I’ve only setup one of the miniStacks so far — paired with a 4TB Seagate drive. I’m slowly transferring everything over as I type this, deleting and organizing along the way. I haven’t bought a drive for the second enclosure quite yet, but I’m likely getting an 8TB drive that will be used as a Time Machine target for the Mac Mini and my work laptop.
Benjamin Mayo, writing for 9 to 5 Mac:
Apple redesigned the Apple TV home screen with tvOS 13 allowing for full screen panoramic previews in the Top Shelf area. However, at the same time, it also changed the content of the Top Shelf for the TV app from the user’s personal Up Next queue to ‘What to Watch’, a selection of top television shows and movies chosen by Apple (essentially, a form of advertising).
This naturally caused a lot of complaints from users. Apple appears to have listened. In tvOS 13.3 beta, there is now an option in Settings to change it back.
It’s amazing to me that tvOS 13 shipped without the option to revert the TV app’s top shelf extension behavior. I went the trouble of transitioning away from the TV app because of this — to WatchAid. If I was annoyed enough to move away from the app entirely, I couldn’t have been the only one irritated.

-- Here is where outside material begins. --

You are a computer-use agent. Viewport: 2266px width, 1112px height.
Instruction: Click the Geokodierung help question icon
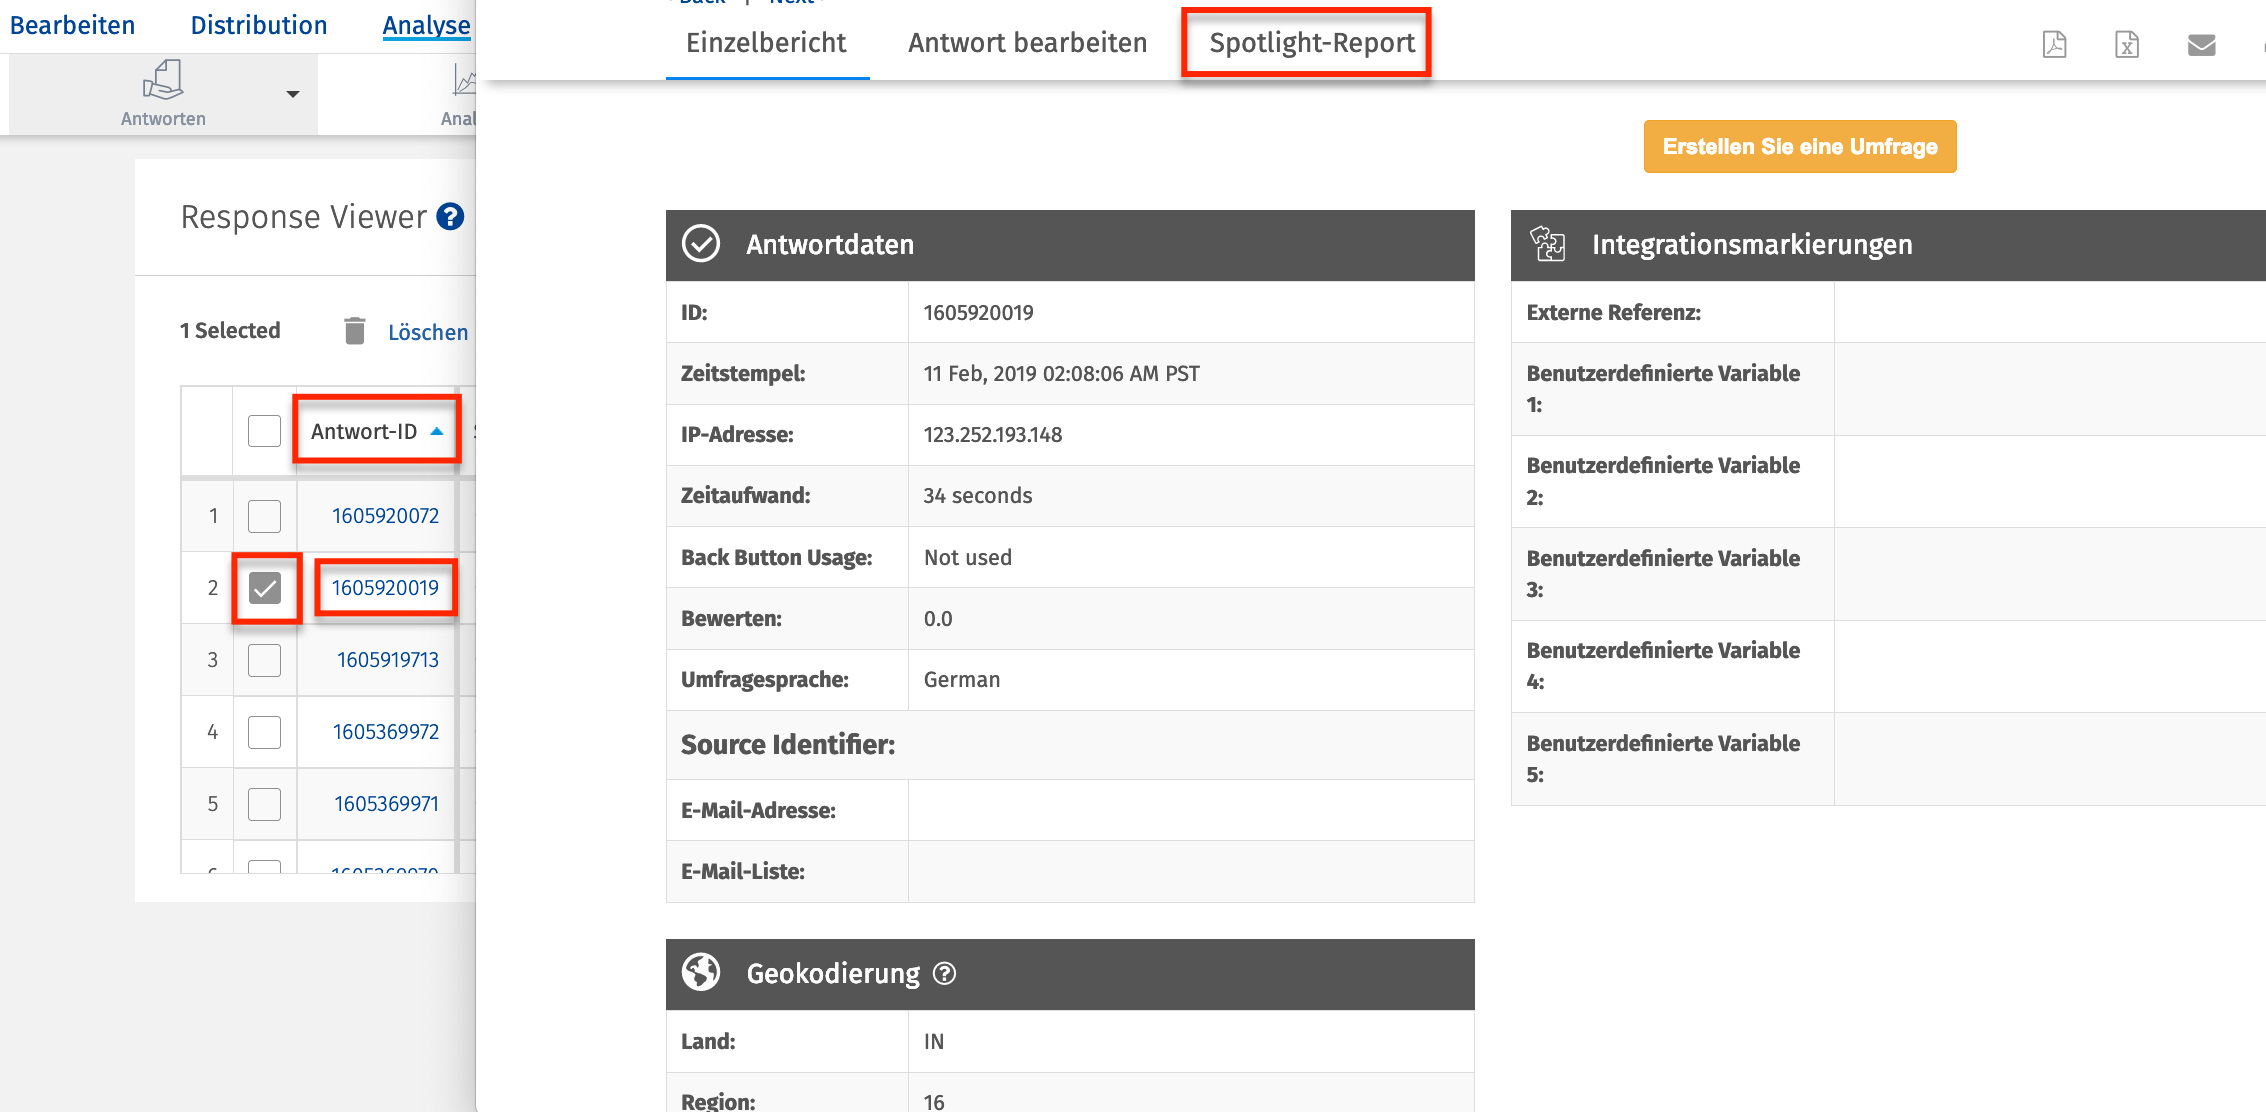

The release fixes the background app issues that was plaguing users on previous versions — where the system was aggressively quitting background apps. I hadn’t really noticed this issue myself, though. Maybe I was just lucky. But 13.2.2 hasn’t fixed the problems I was having using my shortcut for publishing to Initial Charge or the scrolling issues I had in Apollo. Hopefully those will improve in subsequent software updates.
Craig Hockenberry, referencing Ryan Christoffel’s recent piece on Twitterrific’s introduction of multi-window support and Twitter adding keyboard navigation to their app:
This review that covers a both a third-party and first-party Twitter app shows how important the former is.
Third parties are always first with platform features like multi-window on iPad. And we’ve had keyboard support for several years.
Third-party clients are the reason we have retweets, replies, mentions, blocking/muting, and more. Almost all of Twitter’s best features were first introduced and supported by developers outside of Twitter. The service would really benefit from a reintroduction of the APIs that allowed those apps to stand on equal footing with Twitter’s own client.
As a bit of an aside, I’m going to be giving Twitterrific another shot.